The mobile devices have also helped reduced customer lines at the front lanes during busy times. Service has improved, too, as the tablet and the handheld computer allow sales associates to interact with the customer right where the product is on display, according to Satterfield.


"Providing inventory data (via the mobile devices) has also armed our associates with the information that they need so they don't have to leave the customer," he added. "Additionally, associates no longer have to take time looking for an available terminal."


From a bottom-line perspective, the cost per mobile device is far less than a standard fixed-counter terminal.


"A hardened register has a cost and maintenance cost associated to it at almost three times the cost of a single ET1 Table of MC40 handheld device," Satterfield said.

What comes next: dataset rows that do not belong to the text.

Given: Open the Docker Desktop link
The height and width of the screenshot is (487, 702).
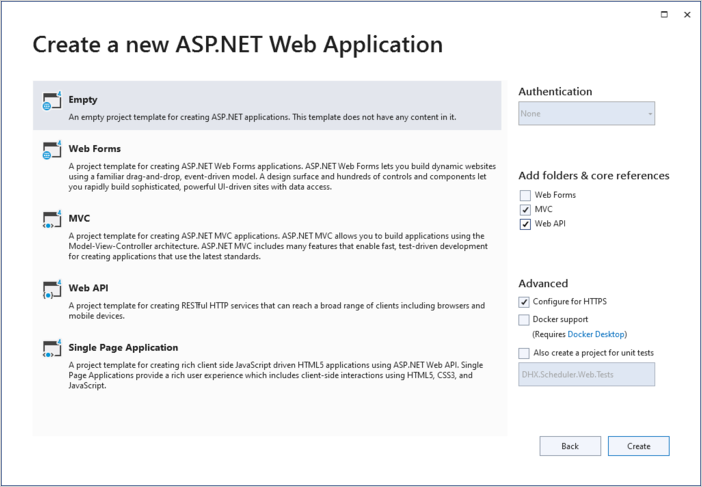Looking at the screenshot, I should (x=596, y=334).
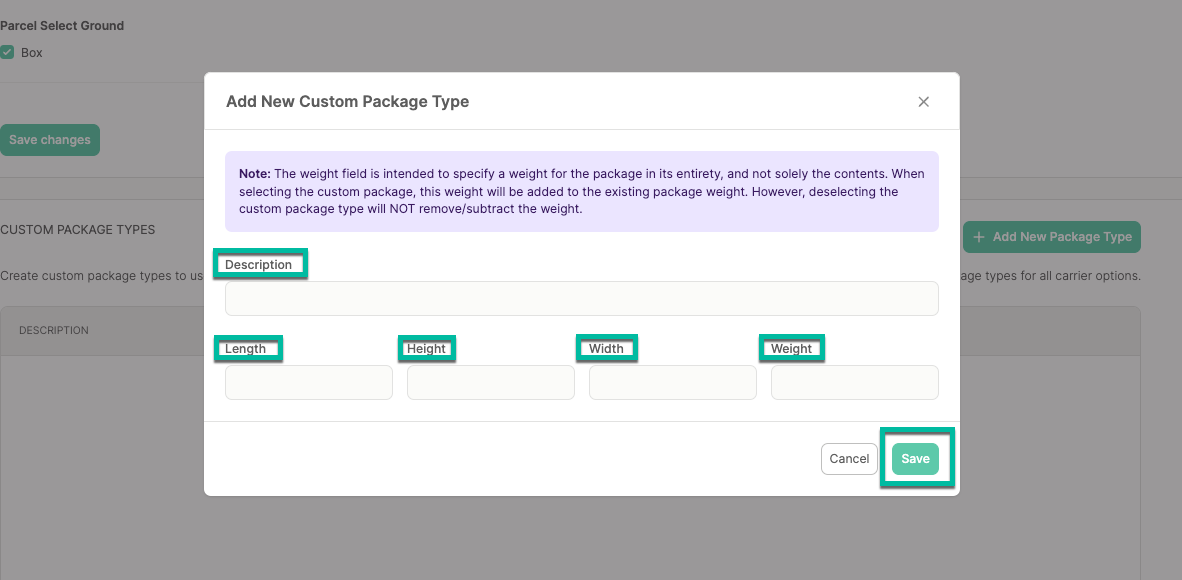Click the Weight input field
1182x580 pixels.
(854, 382)
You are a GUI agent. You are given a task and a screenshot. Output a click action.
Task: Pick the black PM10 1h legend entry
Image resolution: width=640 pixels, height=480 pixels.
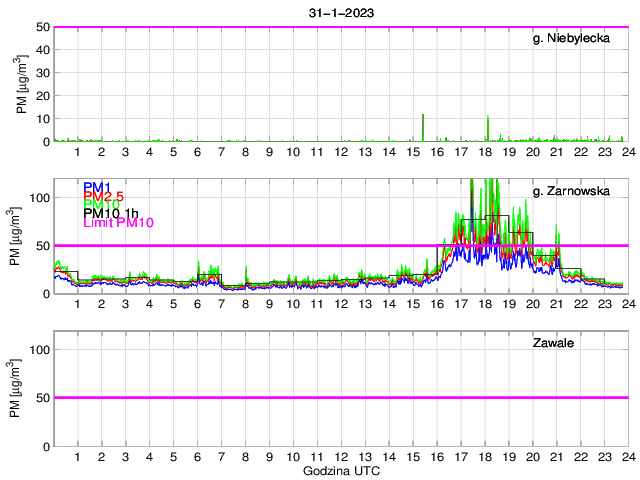coord(112,212)
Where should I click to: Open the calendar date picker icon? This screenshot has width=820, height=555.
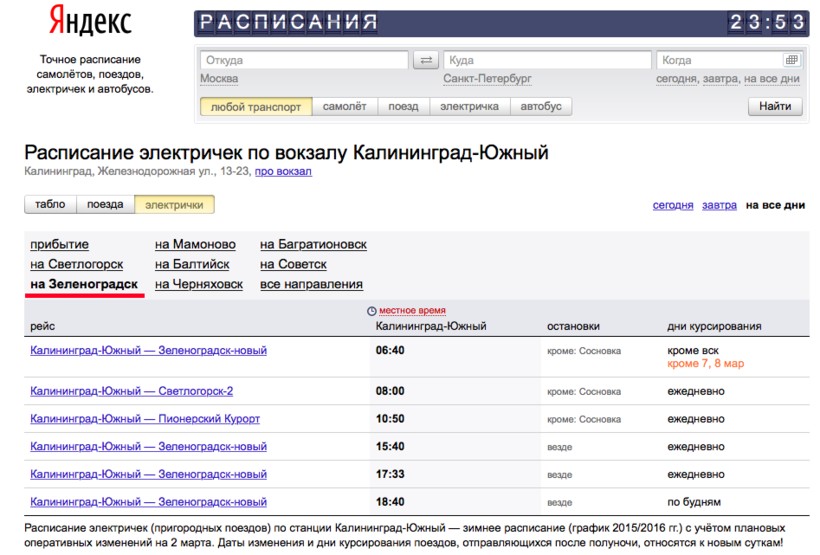pyautogui.click(x=791, y=60)
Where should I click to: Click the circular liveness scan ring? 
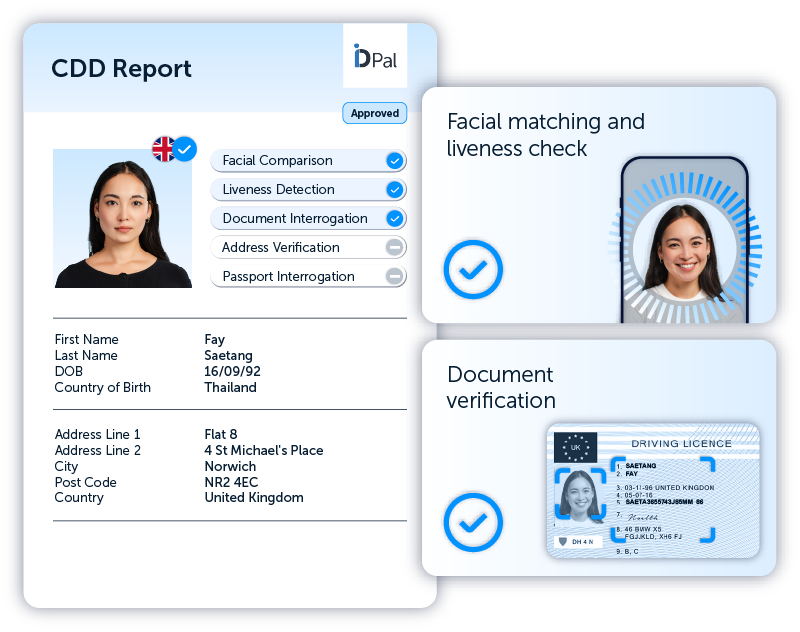click(685, 246)
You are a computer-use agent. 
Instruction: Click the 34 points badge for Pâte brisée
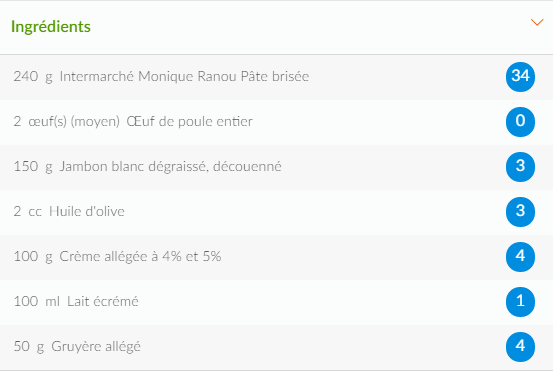[520, 77]
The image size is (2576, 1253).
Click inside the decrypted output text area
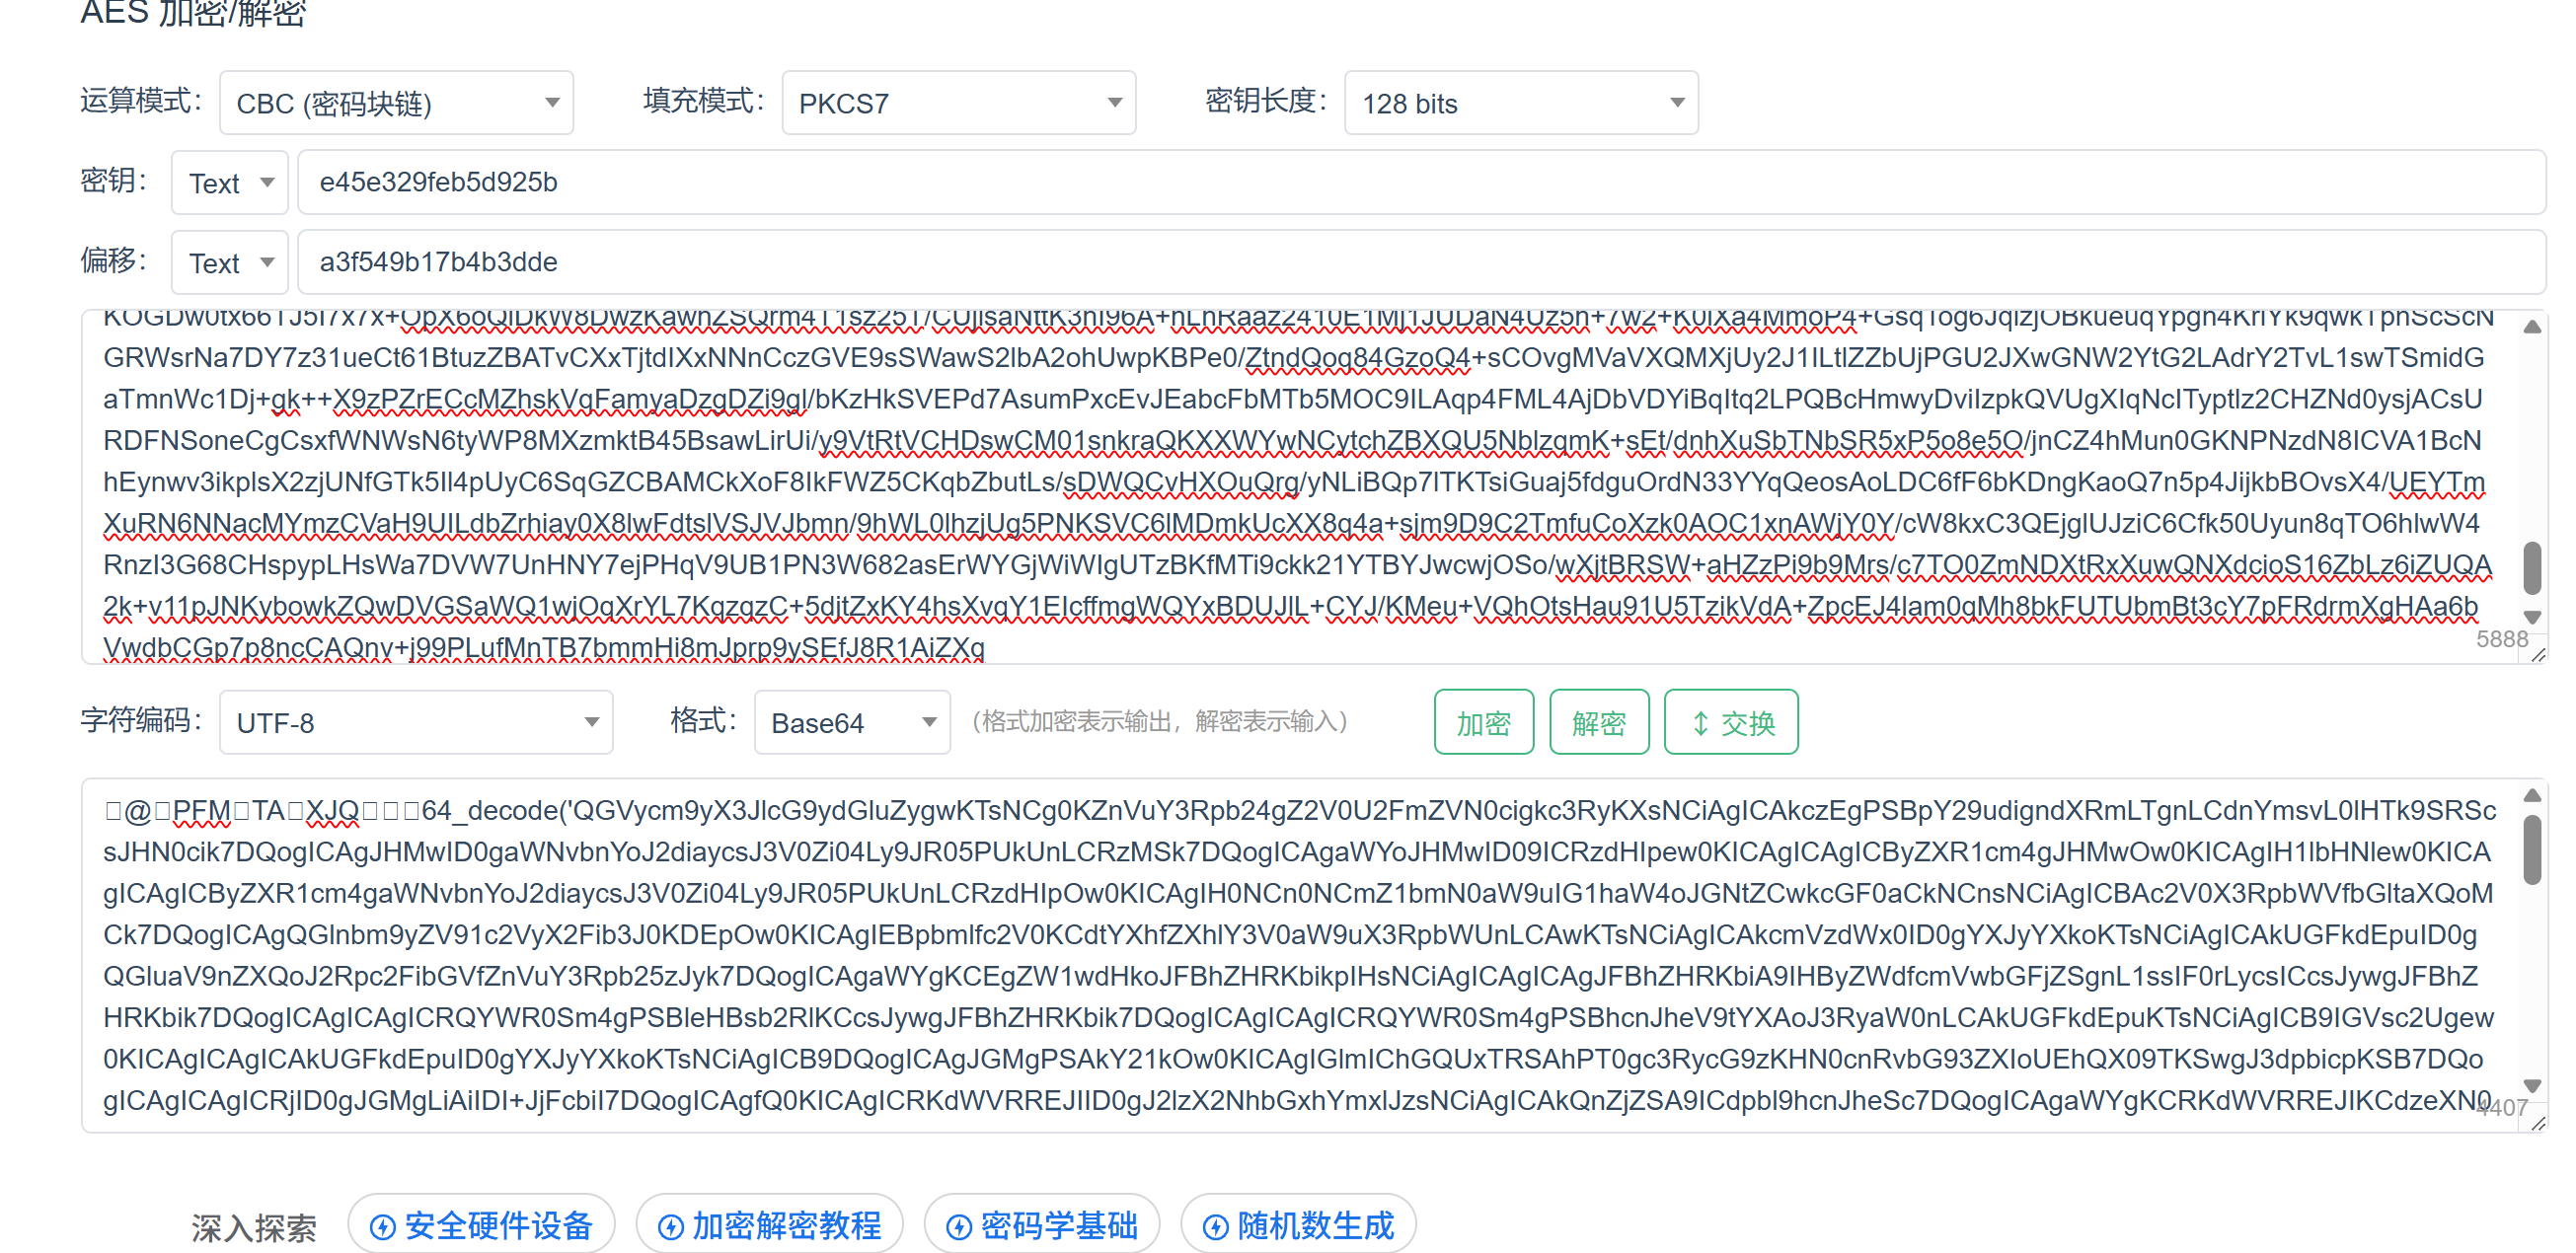pos(1290,955)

Looking for more efficiencies, Satterfield envisions leveraging the devices for other tasks.


"There is opportunity for further inventory capabilities, planogram execution, sign printing, in-store communications, assisted selling solutions, reporting and Web browsing," he said.


Ken Morris, a principal of Boston Retail Partners, said more retailers like Best Buy are moving in a mobile direction with mobile POS, meaning the "customer has become the point of sale."


"Product details and inventory information available through mobile can enable retailers to turn a 'B' or 'C' associate into an 'A' associate," Morris said.


Boston Retail Partner's 14th Annual POS Benchmarking retailer survey revealed the shift to mobile, with 91% of its respondents saying that increasing spending on mobile POS is either "very important" or "important." While traditional registers will still play a role, "it will continue to diminish" and that by the end of 2014, "the shift in point-of-sale hardware will be significant."


In sync, a 2012 Motorola Solutions' mPOS study found that 75% of retailers currently using fixed computers for customer-facing applications expect to use handheld computers, smartphones and tablets "in the near future."


Laura Klepacki is a contributing editor to Chain Store Age.